Escalating Public Spending: Semaglutide Off-Label Use Sparks €250 Million Fraud Investigation in Portugal

By João L. Carapinha

April 17, 2026

semaglutide off-label use

Semaglutide off-label use for weight loss is at the centre of a suspected €250 million fraud uncovered by Portugal’s Judicial Police within the National Health Service (SNS). According to the investigation reported on 15 April 2026, roughly half of all public spending on Ozempic (semaglutide) between 2020 and 2025 was directed at non-diabetic patients seeking to lose weight rather than at individuals with type 2 diabetes, its approved indication.

Explosive Spending Growth

SNS expenditure on semaglutide-class medicines soared 285% in five years, climbing from €23.2 million in 2020 to €135.5 million in 2025, for a cumulative total of approximately €505 million. The Judicial Police estimates that more than €250 million — half of this total — funded semaglutide off-label use in people without diabetes.

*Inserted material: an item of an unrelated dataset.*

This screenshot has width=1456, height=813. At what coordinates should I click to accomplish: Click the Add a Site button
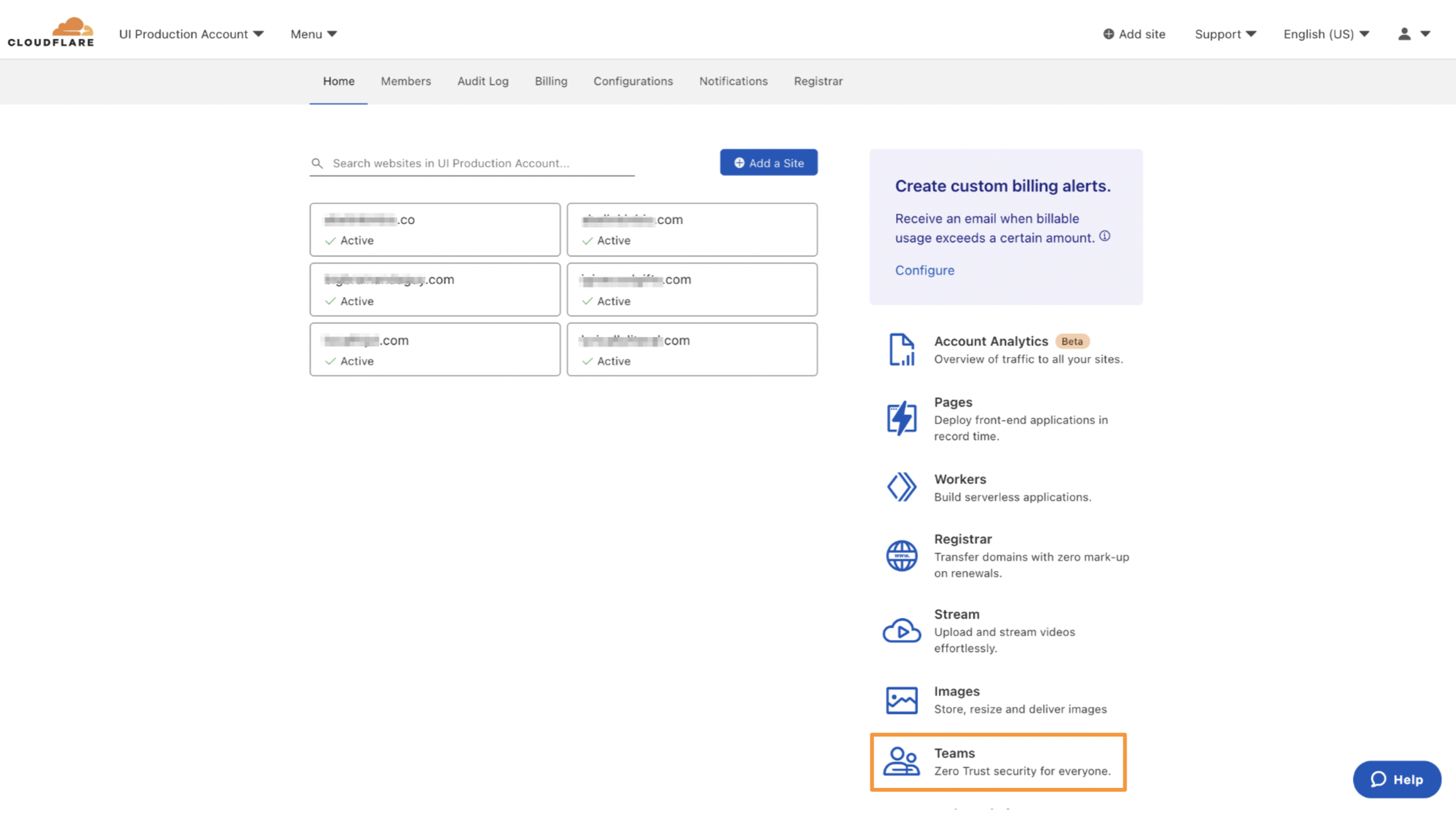click(768, 162)

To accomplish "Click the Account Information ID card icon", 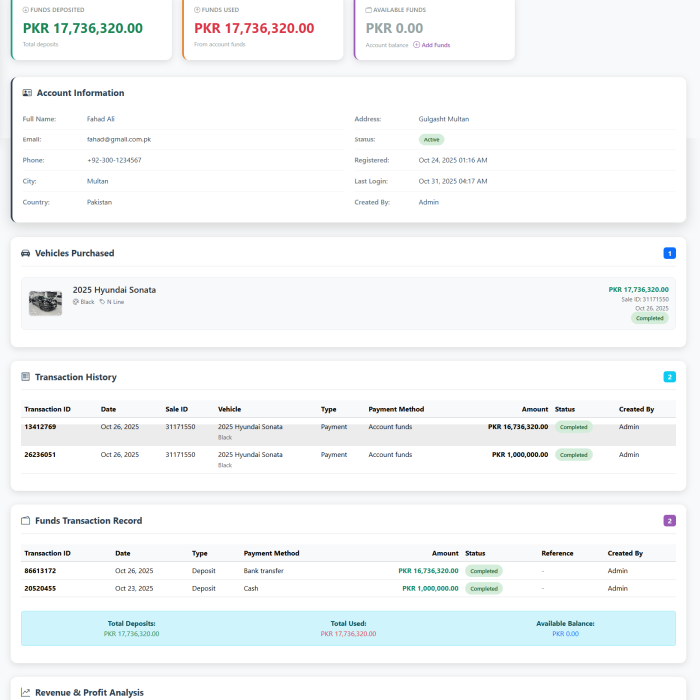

In one striking case, an endocrinologist in Porto was arrested in 2025 for allegedly defrauding the State of over €3 million by issuing prescriptions for Ozempic to non-diabetic patients. With the medicine reimbursed at 90%, patients paid only €10–11.50 per package instead of the €110–115 list price, creating a powerful incentive for misuse.

Reimbursement Rules Clearly Breached

Infarmed, Portugal’s medicines regulator, authorises Ozempic strictly as second- or third-line therapy for adults with type 2 diabetes, alongside diet and exercise. Reimbursement was widened in February 2026 to also cover diabetic patients with obesity or high cardiovascular risk. However, police analysis of prescription, diagnosis and spending databases showed that a large proportion of reimbursed packs lacked any diabetes diagnosis, confirming widespread semaglutide off-label use.

The surge in off-label prescribing contributed to repeated shortages, leaving many patients with genuine diabetes unable to obtain their medication. The case highlights the urgent need for tighter controls, such as diagnosis-linked electronic prescribing and indication-specific reimbursement codes, to protect both public finances and legitimate patient access.